What was meant to be a joyful celebration for Sarah Vanun, the KKL-JNF emissary in Australia, and her family turned into a night of chaos and survival. On the first night of Hanukkah, while celebrating her son’s bar mitzvah at the Bondi Pavilion in Sydney, Australia, a terrorist attack erupted just meters away. As music and dancing filled the courtyard, panic broke out. Guests fled, children were separated from parents, and the event turned into an improvised shelter as hundreds sought safety from the violence outside.

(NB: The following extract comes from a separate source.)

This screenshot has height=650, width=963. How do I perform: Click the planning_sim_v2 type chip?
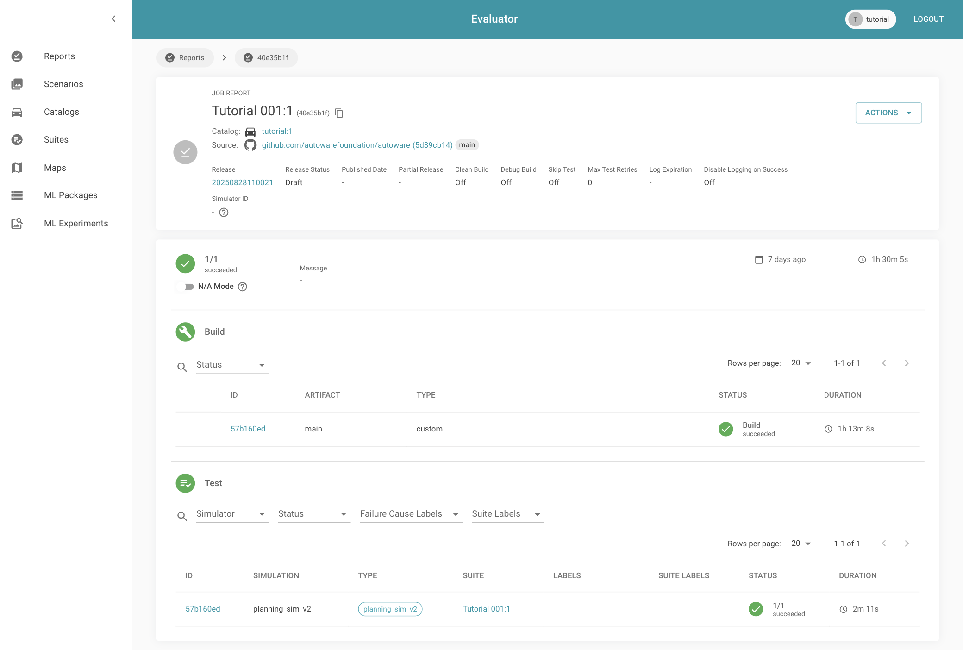(389, 609)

A nightmare transformation
Vanunu described the surreal transformation of the venue, from a bar mitzvah celebration filled with Israeli music and dancing, to a place of refuge. People from the beach, many of them strangers, Muslims and non-Jews alike, rushed into the hall for safety. “There was an amazing spread of food,” Vanunu said, “and we told them, ‘Eat, you may as well eat and drink. You’re with us. We’re in this together.’” She and others worked to keep the children calm, halting the spread of alarming videos and creating a sense of stability inside, even as fear gripped the city.
Though shaken, Vanunu’s message is one of strength. “This is the story of the Jewish people,” she said. “We survive. They tried to get us. They don’t succeed. And we will continue to celebrate.” Her hope is that Australians, Jewish and non-Jewish alike, recognize the broader threat of rising violence, and that unity and resilience remain stronger than fear.